大野:うん、アレンジに関してはずっと困ってる(笑)。オープニングとかじゃない二時間スペシャルものとかだとまだアレンジしようがあるんだけど、77年から秒数が決まってるからね。ルパンが始まったときから、今でもTVシリーズのメインテーマ、エンディングテーマ、どちらも尺が変わってない。しかも最初に作った「ルパン三世のテーマ」のイントロとかメロディをお客さんがしっかり覚えてるからそう簡単に取り外せないの。ある意味ね、あの曲はもう頭から終わりまで全てがメインメロディになっちゃったわけで。イントロ、サビ、サイレンが鳴るところ、みんなが全部を覚えてるわけで。

──確かに全部覚えています。私にとっては生まれて初めて聴いたジャズかもしれません。

大野:そういう人も多いんだろうね。みんなが覚えてるフレーズがなくなると違和感を持つ人がいるから、イタリア(が舞台)のPART4のときはマンドリンを使ったり、フランスが舞台のPART5のときはアコーディオンを使ったりして、最近はメイン楽器の音色で変化をつけているね。それで、今回はロンドンだから「ロックでいってみるか」と。

──それで今回はギターの和泉聡志さん(Yuji Ohno & Lupintic Six / Gt)のギターをフィーチャーしているわけですね。

大野:和泉くんはね、15年前(Yuji Ohno & Lupintic Six に)入ったときは譜面の“ふ”の字も読めない男だったわけ。でも敢えてメンバーに迎え入れたのよ。当時はYuji Ohno & Lupintic Fiveだったんだけど、全員がジャズ・ミュージシャンだったわけ。で、和泉くんだけまったくジャズを知らないロック畑の人。ジャズ系のギターを入れたほうがまとまりはあるんだけど、それだとつまらないじゃん。せっかくなら、ジャンルやルーツが違う人が入ったほうが面白くなるだろうなと思ったんだ。

藤原:なるほど……!

大野:で、彼がいいって。だから加入後も一からジャズを教えるなんてことはなくて、俺は彼に「君は別枠だから好きなように弾いちゃっていいよ」って言ってたね。

藤原:それはうれしい言葉ですよね。

大野:それと一緒にやりだしたら、和泉くんは喋りがうまいわけよ。だから「司会もやってよ」って(笑)。
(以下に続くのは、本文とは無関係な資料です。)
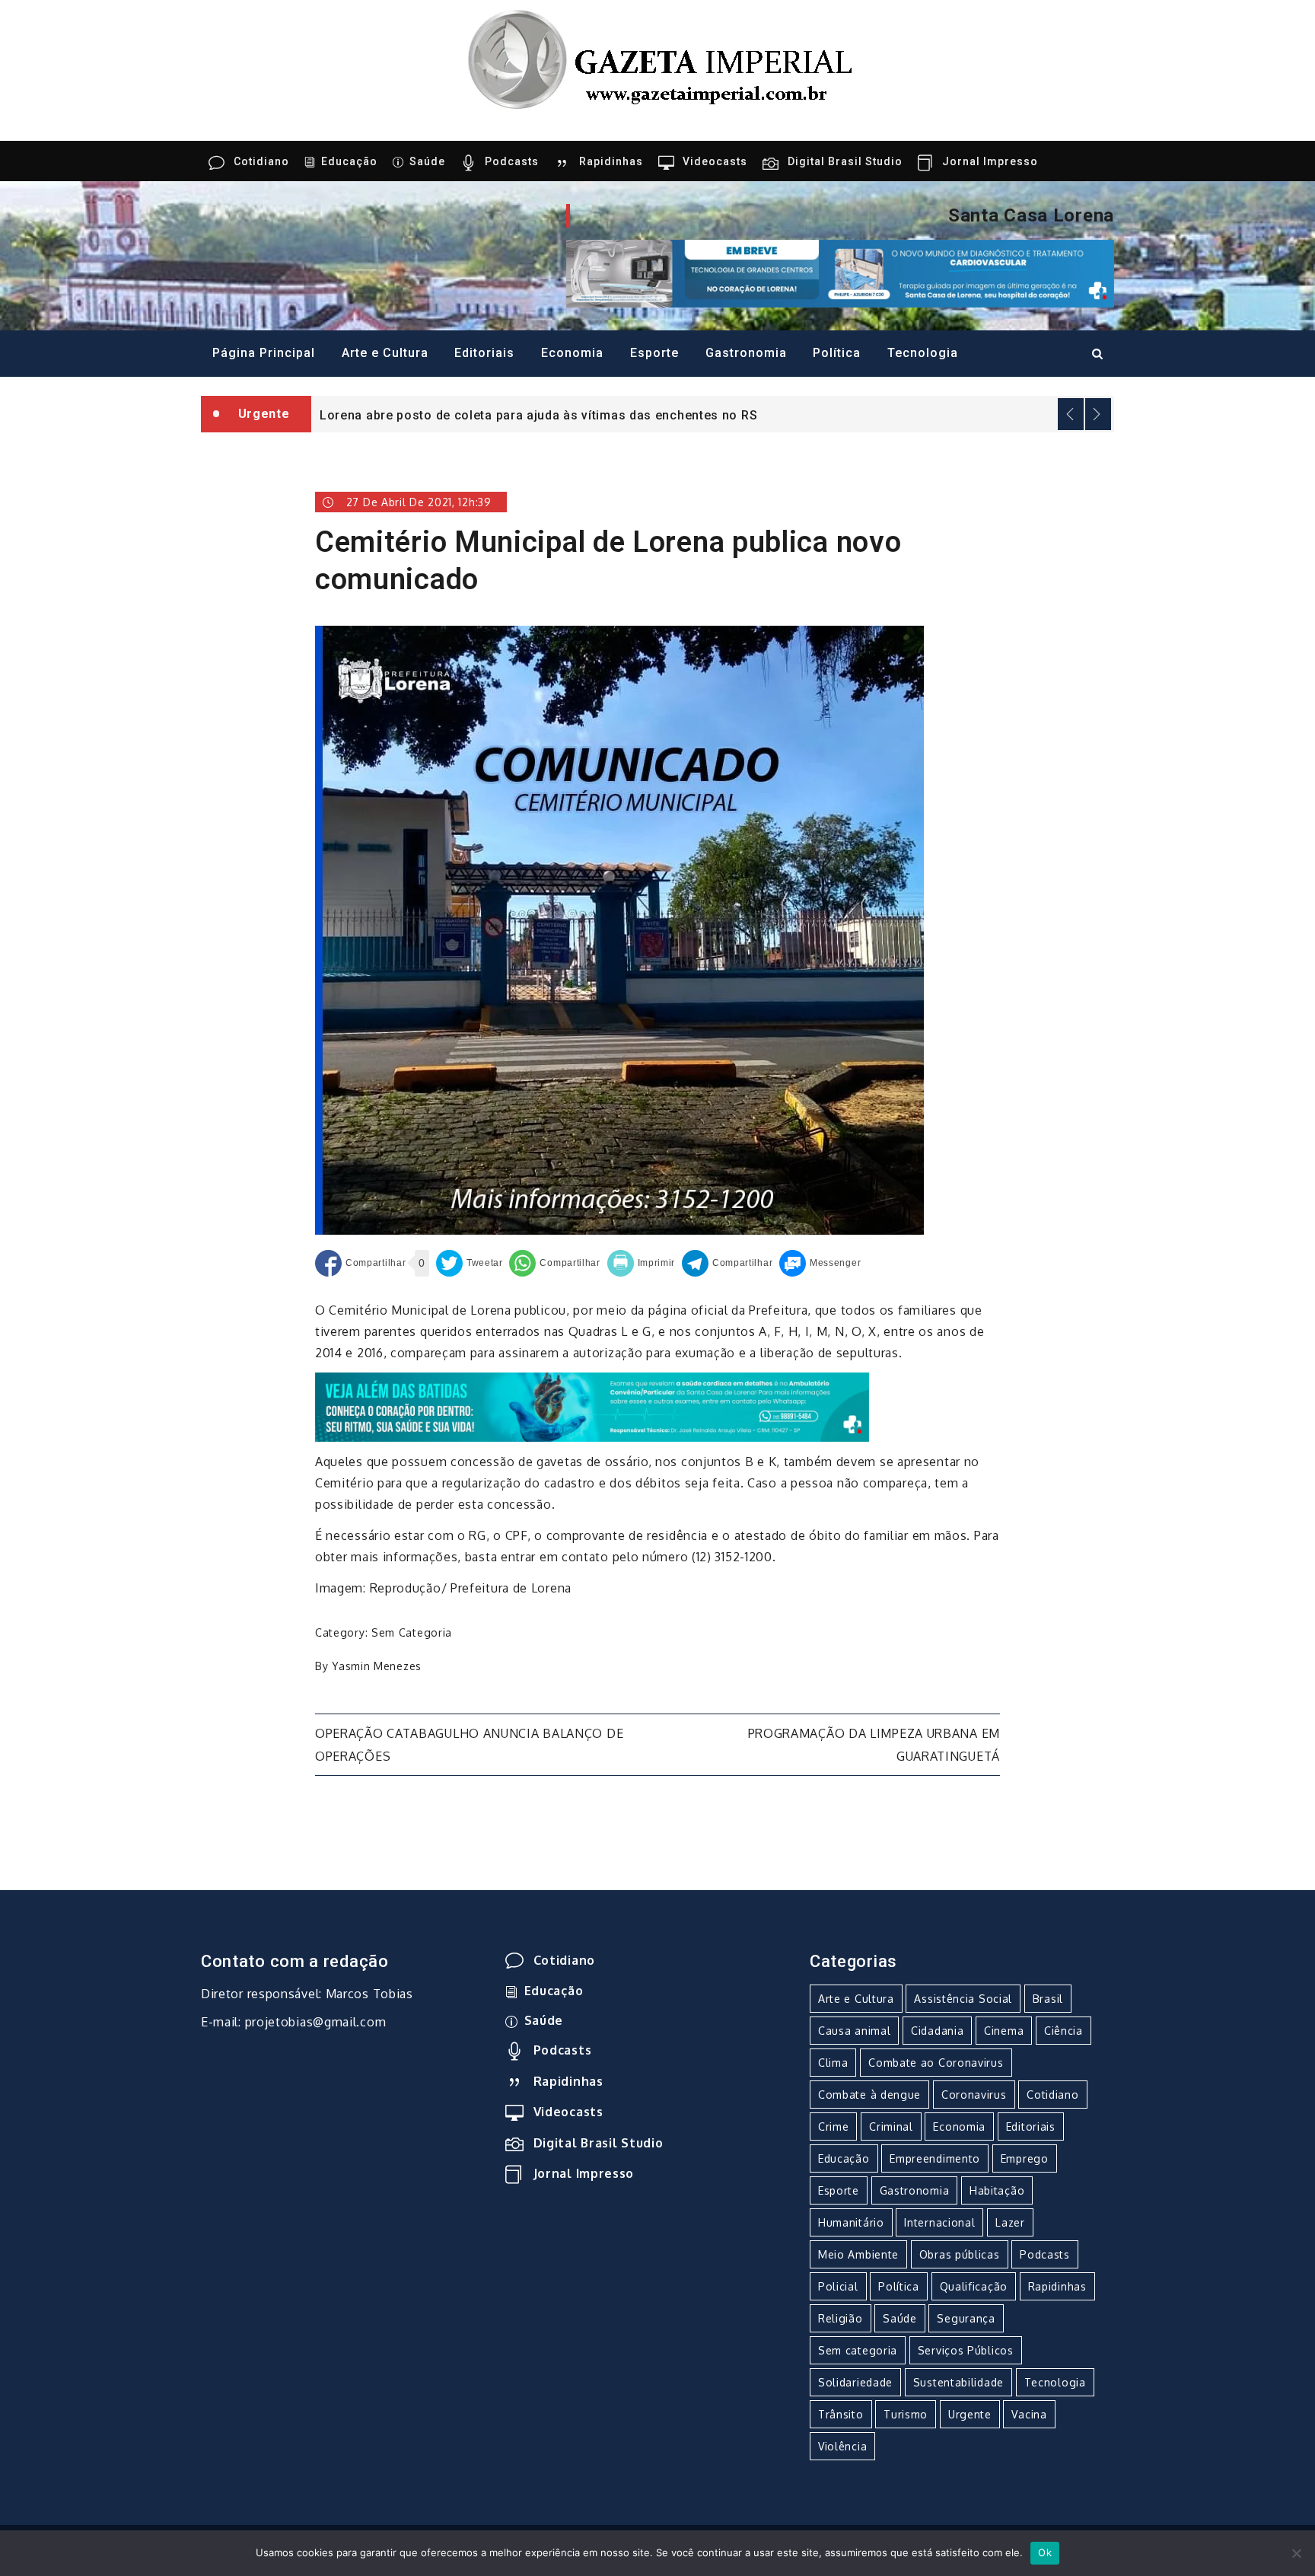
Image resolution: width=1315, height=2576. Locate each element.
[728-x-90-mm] (592, 1406)
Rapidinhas (611, 161)
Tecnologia (922, 353)
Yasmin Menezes (377, 1665)
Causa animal (854, 2030)
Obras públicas (959, 2254)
彼の偉いところは、向上心のかたまりでジャズもクラシックギターも自分自身でものすごく勉強してるんだ。

でも、途中でジャズっぽいプレイをやりだしたことがあって、俺怒ったんだよね。「こっちに近づいちゃ駄目! 君はなんでこのバンドにいるのか分かってるのか!」と(笑)。ロックな感じをやめちゃ駄目だと。俺は彼の演奏を信頼しているし、だからこれ以上はないってくらい今回メインテーマでギターをメインにした。

──和泉さんとしてはすごく喜ばれていたのではないでしょうか。

大野:だと思うよ。ご褒美かな。